A 入信後に特異な宗教的実践が求められる場合、その宗教の伝道活動においては、入信後の宗教的実践内容がどのようなものとなるのかを知らせるものでなければならないこと。

B 信仰を維持させるという宗教の教化活動の場面においても、家族や友人・知人との接触を断ち切り、歪んだ形で情緒を形成させ、信仰を維持させることは許されないこと。

C 金銭拠出の不足を信仰の怠りとし、そのことが救済の否定につながるとの教化活動は、その程度が行き過ぎとみられる場合には、やはり不正なものであること。

 という4つの基準を定めた(PDF:2次訴訟判決 256頁〜258頁)うえで、統一協会の布教・教化活動がその基準に該当するので、違法な行為であると認定したのであって、統一協会の主張のような単純な認定をしているわけではない。
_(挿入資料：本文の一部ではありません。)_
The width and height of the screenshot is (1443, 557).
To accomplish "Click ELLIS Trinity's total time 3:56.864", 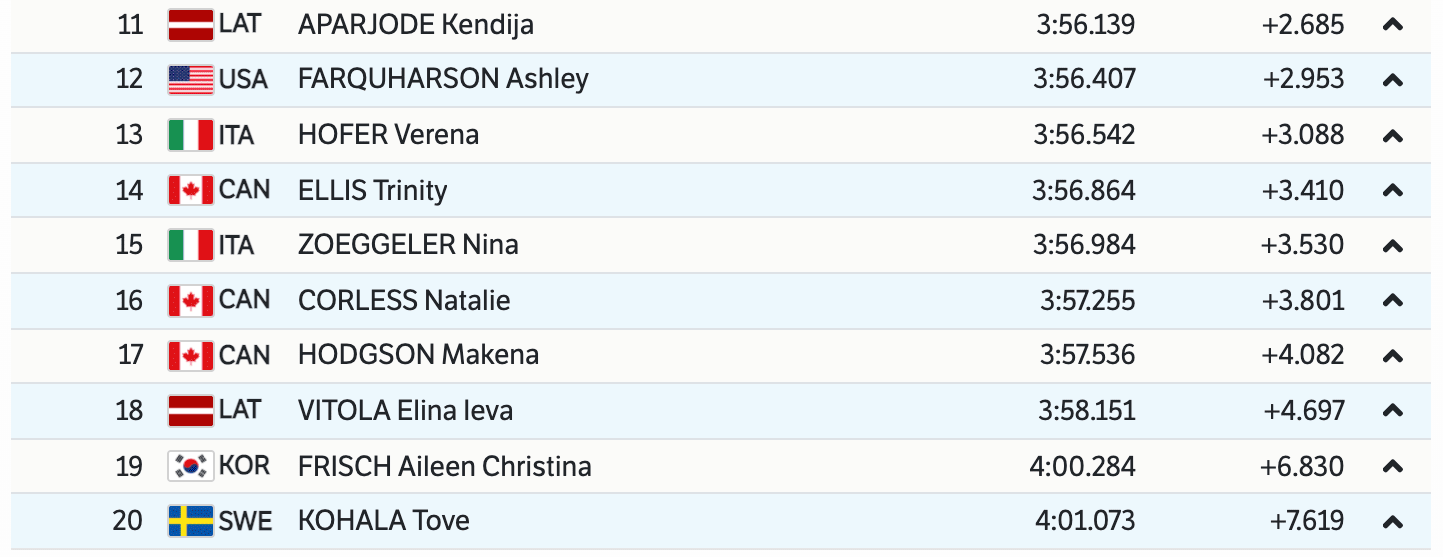I will [1085, 190].
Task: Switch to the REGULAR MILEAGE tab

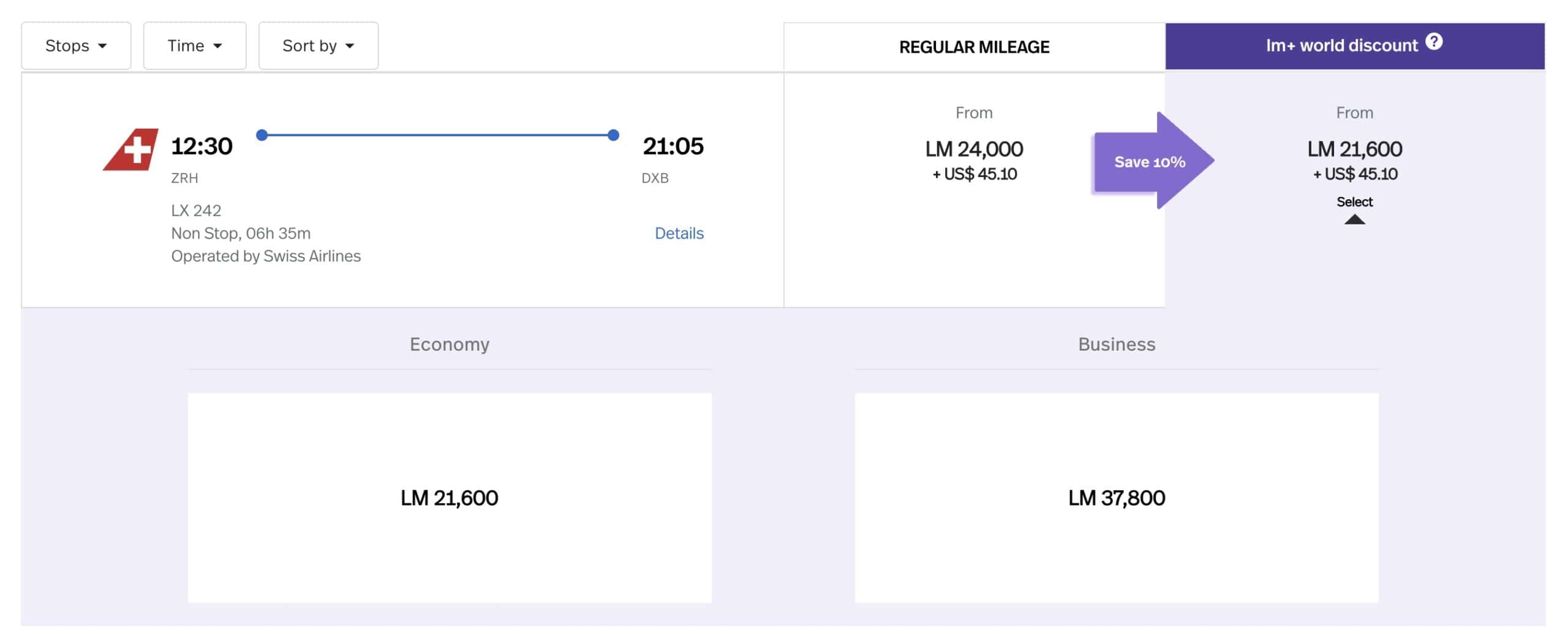Action: tap(973, 47)
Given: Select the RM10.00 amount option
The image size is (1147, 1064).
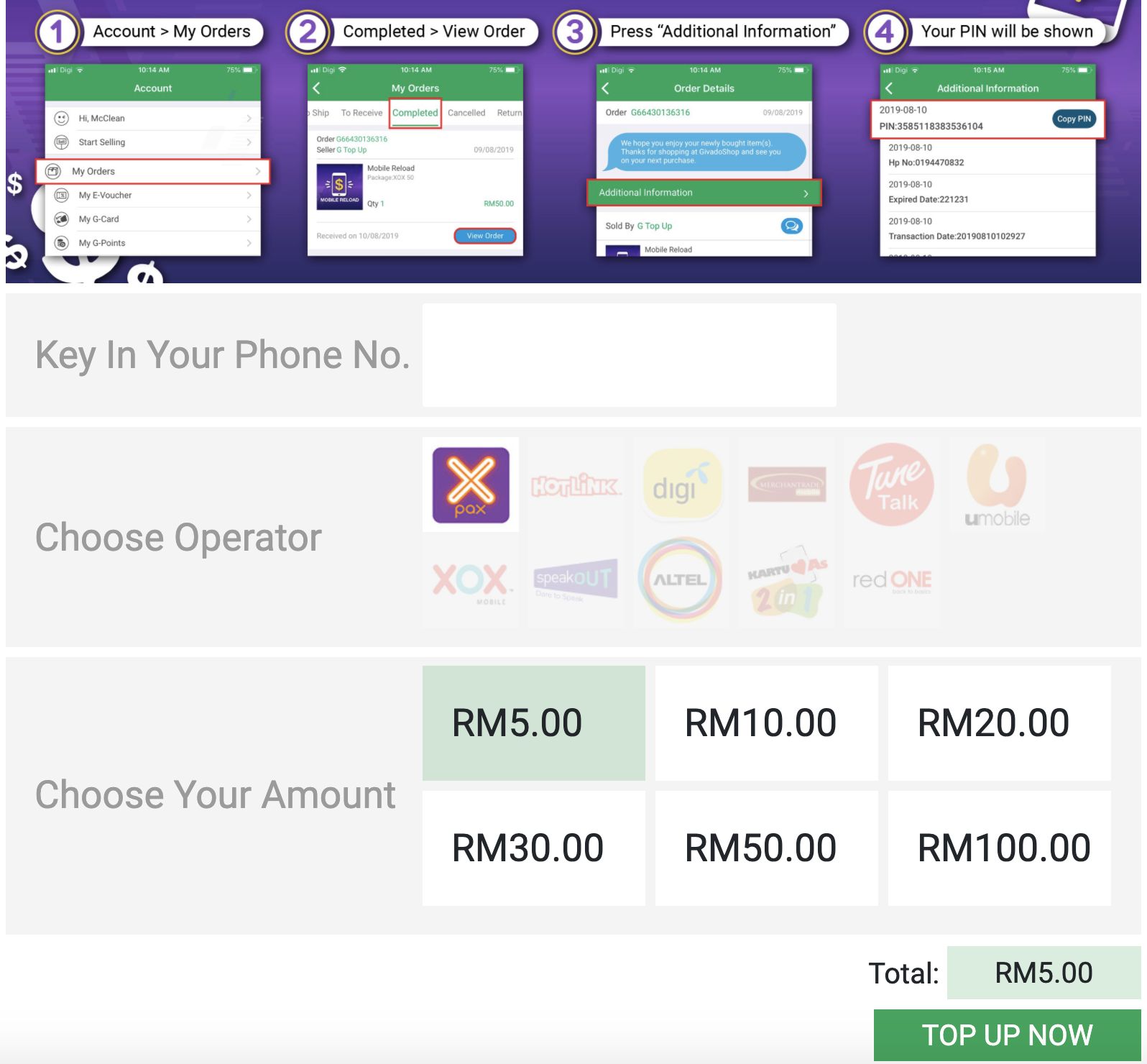Looking at the screenshot, I should tap(767, 723).
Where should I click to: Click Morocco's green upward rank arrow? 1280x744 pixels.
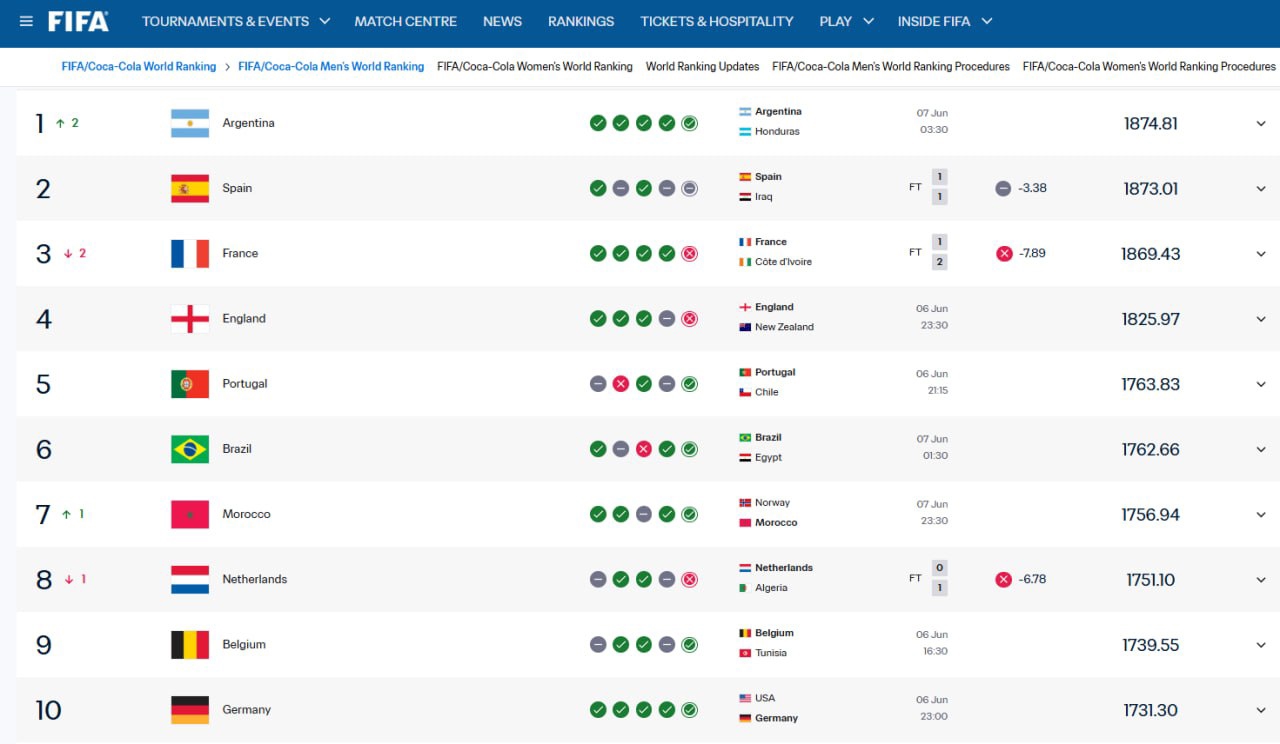[x=66, y=514]
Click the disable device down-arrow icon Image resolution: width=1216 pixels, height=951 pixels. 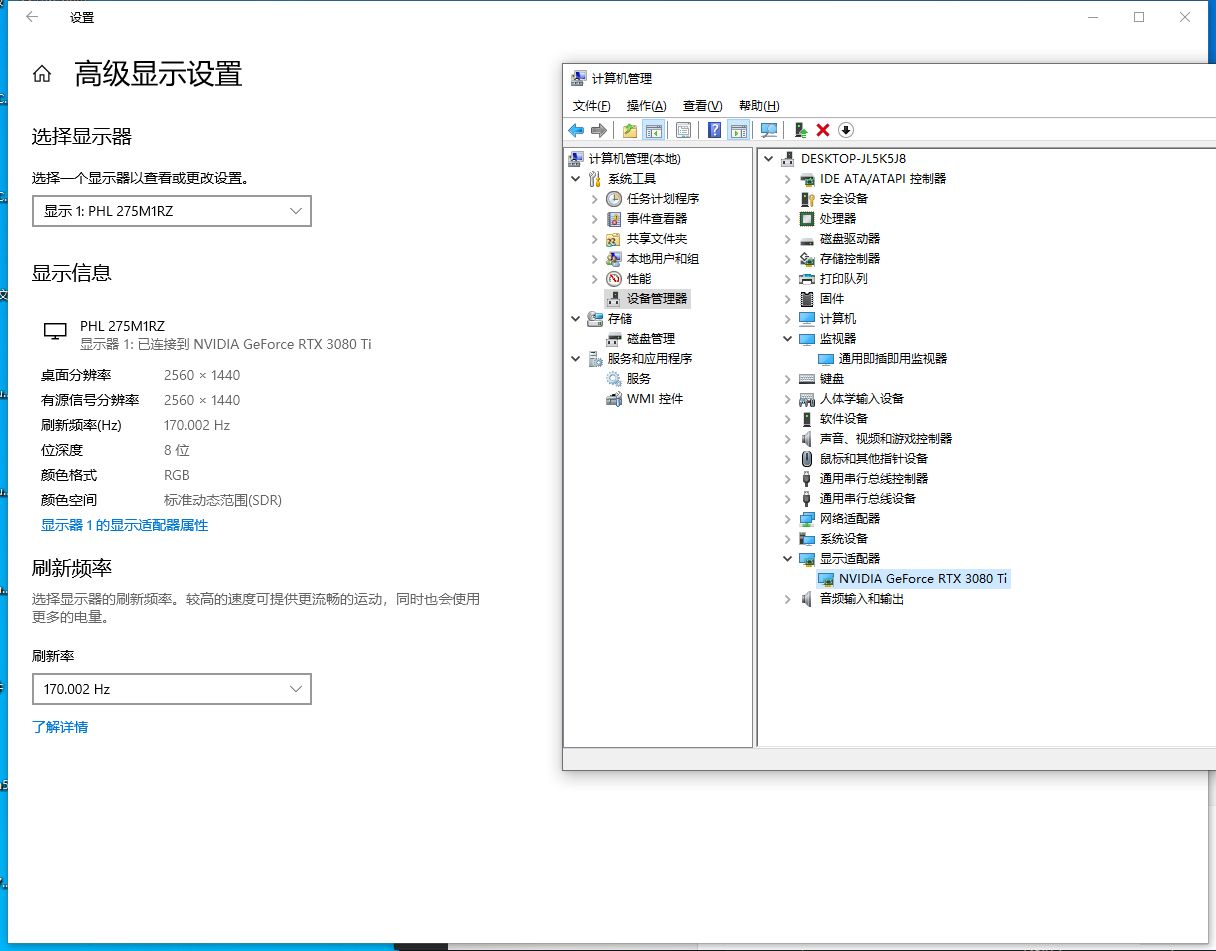[847, 130]
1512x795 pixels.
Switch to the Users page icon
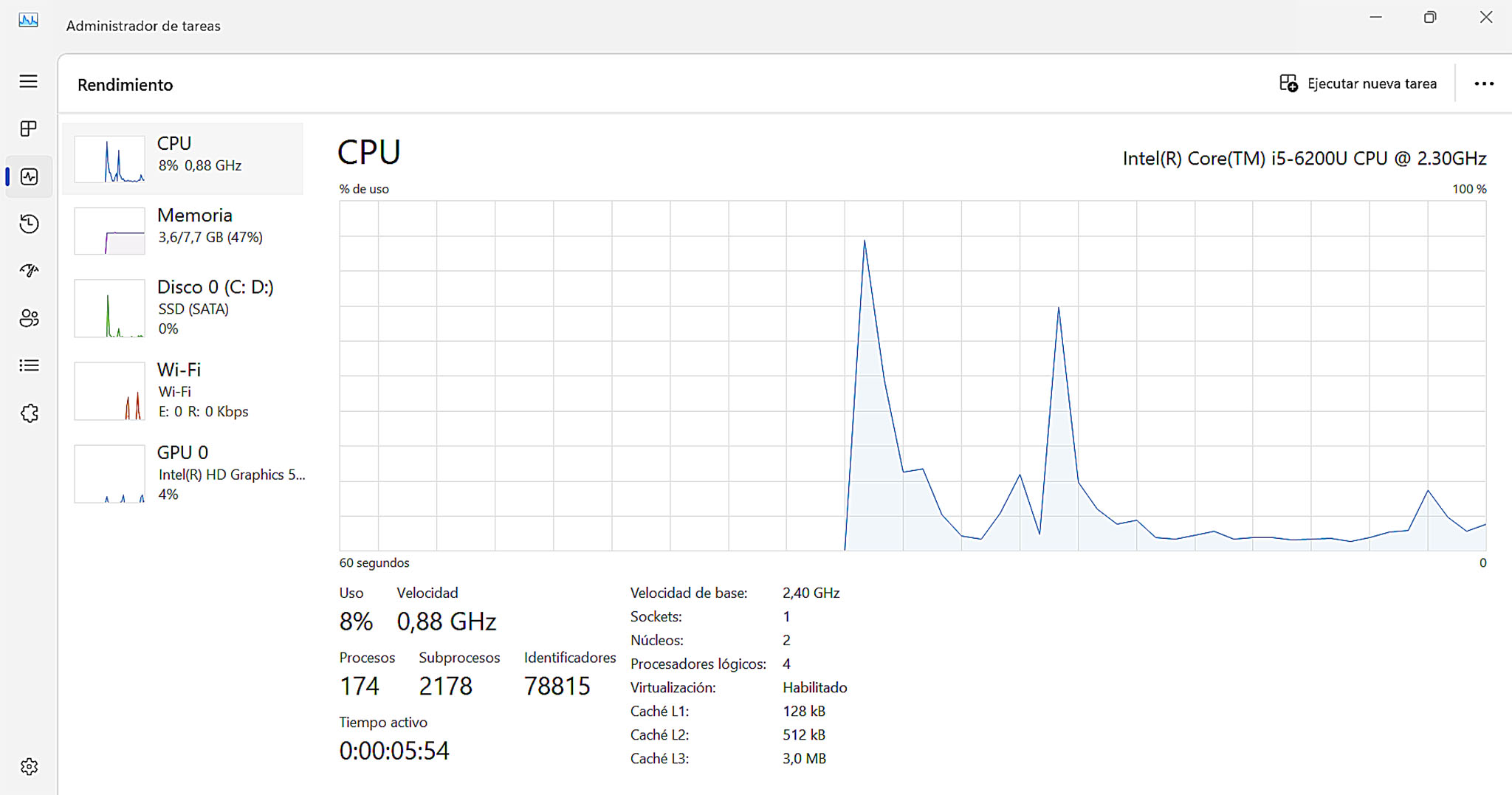pos(29,318)
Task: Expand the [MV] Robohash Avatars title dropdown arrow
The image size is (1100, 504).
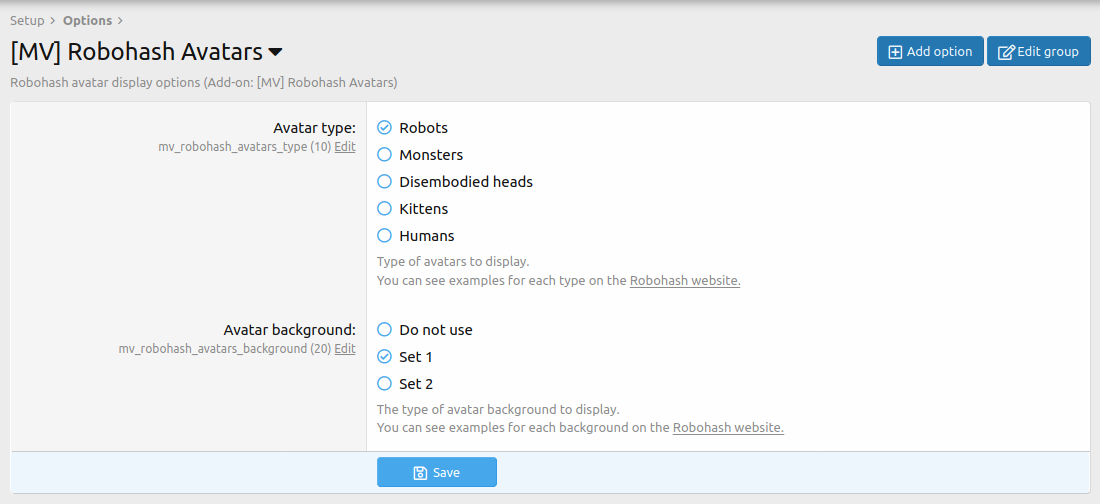Action: click(x=276, y=52)
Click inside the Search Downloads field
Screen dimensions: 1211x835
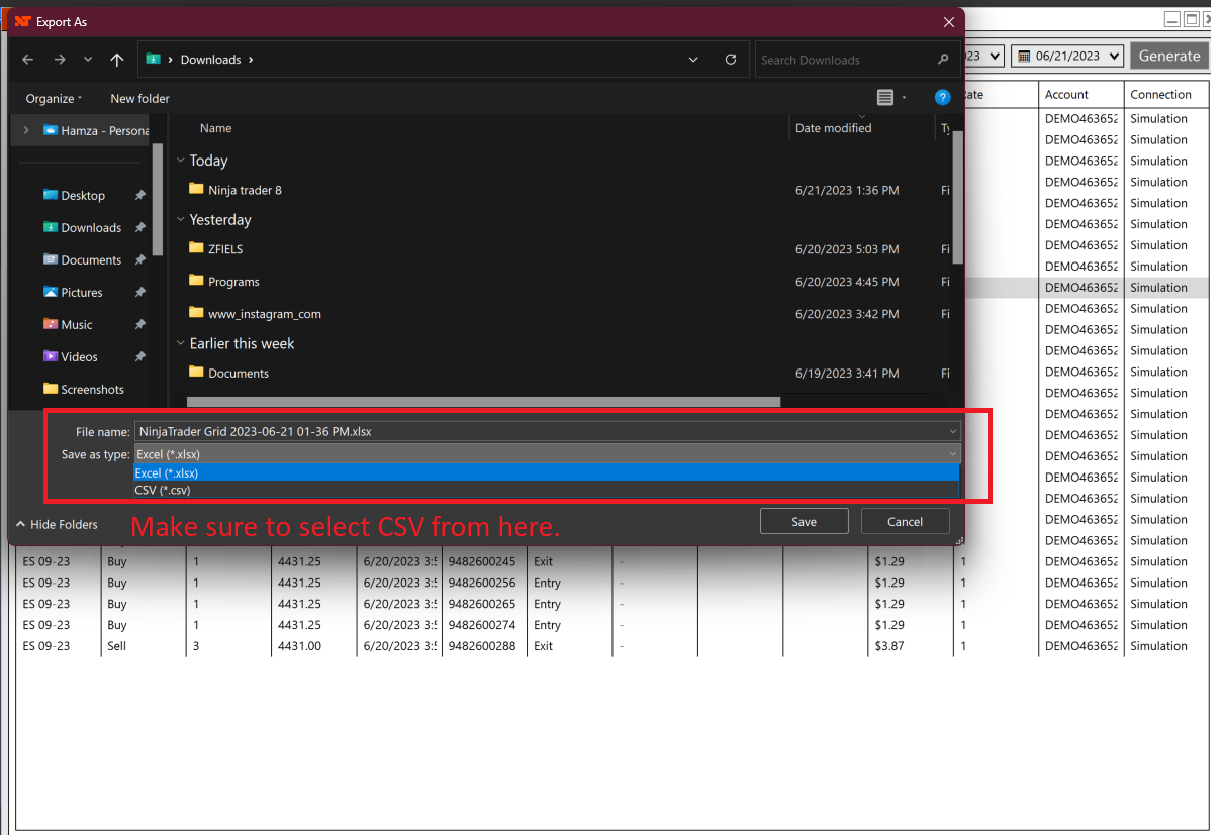coord(840,59)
従って、統一協会のコメントは誤りである。

 第3に、統一協会は2次訴訟について、『「霊界の恐怖や先祖因縁の恐怖により、畏怖誤信せられた結果として違法に献金等をさせられた」ものとして訴えてきた事案です。』と主張しているのだが、そのような事実は全くない。札幌の青春を返せ訴訟では、霊界の恐怖や先祖因縁の恐怖によって献金をさせられた、物品を購入させられたという主張は一切していない。統一協会の違法な伝道・教化活動によって自由意思を阻害されて信仰を持たされ、その信仰のゆえに献金をした、物品を購入したという主張をしているのである。従って、統一協会のコメントは全くの誤りである。
 以上のとおり、2次訴訟判決を「杜撰」という統一協会の批判は、極めて「杜撰」なものと言う以外ないのである。

 魚谷次長は2次訴訟原告らの大半が物理的な拘束下で脱会を決意した可能性が極めて高いと述べている。「拉致監禁によって作られた『青春を返せ』裁判」という批判は、魚谷次長お得意のものであるが、これについては、2次訴訟判決批判への反論が終わった時点で全面的に批判することにしたい。